Masing-masing pihak mengakui kelemahan-kelemahan dan kelebihan-kelebihan
kebudayaan masing-masing. Hal ini akan mendekatkan anggota-anggota masyarakat
yang menjadi anggota kebudayaan tersebut.
(d)
Sikap
terbuka dari golongan yang berkuasa di masyarakat dengan memberikan kesempatan
pada golongan minoritas untuk memperoleh pendidikan, pemeliharaan kesehatan,
penggunaan fasilitas-fasilitas umum, dan partisipasi dalam politik.
(e)
Pengetahuan
tentang persamaan-persamaan unsur-unsur kebudayaan yang berlainan dengan
mendekatkan masyarakat pendukung kebudayaan yang satu dengan yang lainnya. Hal
ini juga dimaksudkan untuk menghilangkan prasangka-prasanga yang semula mungkin
ada di antara pendukung suatu kebudayaan tertentu.
(f)
Perkawinan
campur akan menyatukan dan mengurangi perbedaan-perbedaan antara warga dari
suatu golongan minoritas dan mayoritas.
2)
Akulturasi
Menurut Indianto Muin (2013:69) “Akulturasi
proses penerimaan dan pengolahan unsur-unsur kebudayaan asing menjadi bagian
dari kebudayaan suatu kelompok, tanpa menghilangkan kepribadian kebudayaan
asli”. kebudayaan asing akan relatif mudah diterima apabila memenuhi syarat sebagai
berikut:
(a)
tidak
adanya hambatan geografis, seperti daerah yang sulit dijangkau sehingga kontak
dengan masyarakat luar menjadi sukar.
(b)
kebudayaan
yang datang memberikan manfaat yang lebih besar bila dibandingkan dengan
kebudayaan yang lama.
(c)
adanya
kesiapan pengetahuan dan keterampilan tertentu.

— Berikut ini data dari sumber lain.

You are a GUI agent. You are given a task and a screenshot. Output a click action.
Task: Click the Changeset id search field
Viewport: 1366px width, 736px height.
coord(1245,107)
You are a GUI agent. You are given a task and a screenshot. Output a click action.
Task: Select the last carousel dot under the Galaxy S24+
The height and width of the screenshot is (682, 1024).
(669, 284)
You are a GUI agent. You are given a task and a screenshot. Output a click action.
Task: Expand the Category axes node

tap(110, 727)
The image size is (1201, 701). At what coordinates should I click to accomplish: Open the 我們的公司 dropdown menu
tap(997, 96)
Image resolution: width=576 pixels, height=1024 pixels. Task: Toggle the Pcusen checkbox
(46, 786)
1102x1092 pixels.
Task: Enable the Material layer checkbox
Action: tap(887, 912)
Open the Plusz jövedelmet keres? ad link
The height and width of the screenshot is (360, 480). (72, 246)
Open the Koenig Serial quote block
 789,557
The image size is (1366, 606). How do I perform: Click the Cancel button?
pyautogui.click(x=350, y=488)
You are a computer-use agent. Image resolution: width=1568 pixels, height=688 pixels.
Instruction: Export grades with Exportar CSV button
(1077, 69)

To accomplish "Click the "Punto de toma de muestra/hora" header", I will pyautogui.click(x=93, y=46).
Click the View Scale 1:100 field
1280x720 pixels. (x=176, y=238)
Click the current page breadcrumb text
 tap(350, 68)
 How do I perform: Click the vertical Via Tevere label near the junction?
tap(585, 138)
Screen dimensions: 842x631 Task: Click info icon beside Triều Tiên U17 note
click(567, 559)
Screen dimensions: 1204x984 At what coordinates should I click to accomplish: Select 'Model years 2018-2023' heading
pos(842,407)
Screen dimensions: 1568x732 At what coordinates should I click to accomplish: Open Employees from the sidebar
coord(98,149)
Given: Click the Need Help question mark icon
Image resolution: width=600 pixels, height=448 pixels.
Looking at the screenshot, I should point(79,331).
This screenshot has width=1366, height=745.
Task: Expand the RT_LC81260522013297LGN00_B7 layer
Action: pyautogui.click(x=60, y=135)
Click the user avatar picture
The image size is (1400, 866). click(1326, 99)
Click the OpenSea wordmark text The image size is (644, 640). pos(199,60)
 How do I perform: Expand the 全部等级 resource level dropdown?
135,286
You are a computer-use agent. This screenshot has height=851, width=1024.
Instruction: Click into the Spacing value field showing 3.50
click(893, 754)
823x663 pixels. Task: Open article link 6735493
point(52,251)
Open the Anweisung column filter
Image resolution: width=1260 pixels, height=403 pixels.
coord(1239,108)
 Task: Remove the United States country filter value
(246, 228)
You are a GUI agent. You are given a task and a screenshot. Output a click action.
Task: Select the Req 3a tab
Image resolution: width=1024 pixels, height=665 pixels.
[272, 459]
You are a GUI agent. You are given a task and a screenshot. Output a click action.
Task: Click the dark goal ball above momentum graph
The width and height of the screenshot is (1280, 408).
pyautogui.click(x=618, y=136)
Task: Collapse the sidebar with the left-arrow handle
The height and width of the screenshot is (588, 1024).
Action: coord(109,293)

Sedangkan proses integrasi sosial menurut Luth dan
Fernandez (2006:64) adalah sebagai berikut:
1)
Akomodasi
Dalam fase akomodasi ada usaha antara
pihak-pihak yang pada mulanya
bertentangan satu sama lain untuk mencari jalan penyelesaian terhadap
faktor-faktor yang menyebabkan adanya pertentangan.
2)
kerjasama
Setelah
langkah-langkah penyesuaian terlampaui, terbinalah kerjasama. Jika pekerjaan
bersama sudah cukup lama (tercapai kerjasama), kemungkinan integrasi semakin
meningkat.
3)
Koordinasi
Dengan
kebiasaan bekerjasama, lama kelamaan akan dicapai situasi dimaka kelompok
mengharapkan dan mempunyai kesediaan untuk terus bekerjasama. Maka, terwujudlah
fase koordinasi.
4)
Asimilasi
Dalam fase asimilasi, terjadi proses
identifikasi kepentingan dan pandangan kelompok. Proses asimilasi merupakan
proses dua arah (timbal-balik) karena menyangkut pihak yang diintegrasikan dan
kelompok atau anggota lain yang mengintegrasikan diri. Individu atau kelompok
pendatang harus dapat menerima unsur-unsur budaya baru. Sebaliknya dari
kelompok penerima diperlukan pula pengakuan bahwa individu atau kelompok
pendatang sudah lama dengan dirinya, sehingga mereka sudah dianggap anggota
dalam (in group).
Berdasarkan
pendapat para ahli di atas, dapat penulis simpulkan bahwa proses integrasi
sosial meliputi proses asimilasi, akulturasi, akomodasi, kerjasama, dan
koordinasi.
d.
Syarat
Integrasi Sosial
Suatu
integrasi sosial akan terbentuk apabila sebagian besar anggota kelompok
masyarakat sepakat mengenai struktur kemasyarakatan yang dibangun termasuk
nilai-nilai, norma-norma, termasuk pranata-pranata sosial. Menurut William F.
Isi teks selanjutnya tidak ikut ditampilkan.